Bledsoe Jonathan M, Moore Eric J, Link Michael J
Department of Neurologic Surgery, Mayo Clinic, Rochester, Minnesota.
Skull Base. 2009 Jul;19(4):279-85. doi: 10.1055/s-0028-1115326.
This study is designed to describe the association between benign intracranial hypertension (BIH) and spontaneous cerebrospinal fluid (CSF) rhinorrhea and address the effect of extracranial venous flow dynamics on intracranial pressure (ICP).
We present a 58-year-old woman with refractory spontaneous CSF rhinorrhea who was later found to have superior vena cava syndrome. The patient had undergone two prior transnasal endoscopic repair attempts. In retrospect, a preoperative magnetic resonance venogram (MRV) suggested very prolonged cerebral transit time, despite otherwise normal intracranial venous anatomy.
The CSF leak was repaired through a bifrontal craniotomy.

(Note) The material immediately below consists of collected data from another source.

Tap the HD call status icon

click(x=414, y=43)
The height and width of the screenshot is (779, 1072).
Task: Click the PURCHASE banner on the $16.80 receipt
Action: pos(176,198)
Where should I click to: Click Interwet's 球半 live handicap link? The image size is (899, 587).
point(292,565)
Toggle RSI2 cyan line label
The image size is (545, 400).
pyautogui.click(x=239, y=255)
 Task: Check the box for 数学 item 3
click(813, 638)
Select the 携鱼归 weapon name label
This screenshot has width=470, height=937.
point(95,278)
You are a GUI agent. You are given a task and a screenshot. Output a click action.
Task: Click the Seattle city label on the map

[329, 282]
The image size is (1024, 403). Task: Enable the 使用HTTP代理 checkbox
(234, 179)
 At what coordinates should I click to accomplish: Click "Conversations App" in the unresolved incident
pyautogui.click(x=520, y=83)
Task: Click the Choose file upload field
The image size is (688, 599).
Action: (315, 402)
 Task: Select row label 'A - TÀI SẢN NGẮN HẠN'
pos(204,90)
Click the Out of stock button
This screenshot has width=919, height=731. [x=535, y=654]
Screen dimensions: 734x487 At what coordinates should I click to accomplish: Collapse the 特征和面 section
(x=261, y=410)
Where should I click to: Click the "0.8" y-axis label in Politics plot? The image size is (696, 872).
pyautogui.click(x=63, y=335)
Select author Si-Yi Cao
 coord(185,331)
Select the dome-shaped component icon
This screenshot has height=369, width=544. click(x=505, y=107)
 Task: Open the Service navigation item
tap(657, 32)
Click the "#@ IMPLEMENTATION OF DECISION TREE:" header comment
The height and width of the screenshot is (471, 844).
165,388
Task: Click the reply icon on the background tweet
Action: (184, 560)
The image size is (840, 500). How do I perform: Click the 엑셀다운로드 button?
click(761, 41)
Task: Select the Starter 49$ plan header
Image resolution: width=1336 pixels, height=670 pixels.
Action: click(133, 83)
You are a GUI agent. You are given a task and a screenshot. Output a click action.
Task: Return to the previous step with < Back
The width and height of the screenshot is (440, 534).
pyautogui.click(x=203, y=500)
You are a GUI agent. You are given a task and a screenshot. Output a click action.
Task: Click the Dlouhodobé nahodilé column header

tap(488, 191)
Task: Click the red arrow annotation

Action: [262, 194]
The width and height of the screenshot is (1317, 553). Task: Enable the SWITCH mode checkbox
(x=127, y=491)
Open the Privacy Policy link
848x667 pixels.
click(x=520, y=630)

The intraoperative and postoperative course was complicated due to the patient's significant comorbidities. She ultimately made a good recovery and has not had any further CSF rhinorrhea in more than 2 years of follow-up.
Refractory, spontaneous CSF leak must prompt aggressive investigation for multiple causes of elevated ICP. A cerebral transit time can be obtained from scout imaging when a magnetic resonance angiogram or MRV is performed, and this may disclose elevated ICP if it is prolonged. If endoscopic transnasal repair fails, craniotomy and direct suture repair and autologous tissue reinforcement of the skull base may prove successful and durable, even if BIH persists.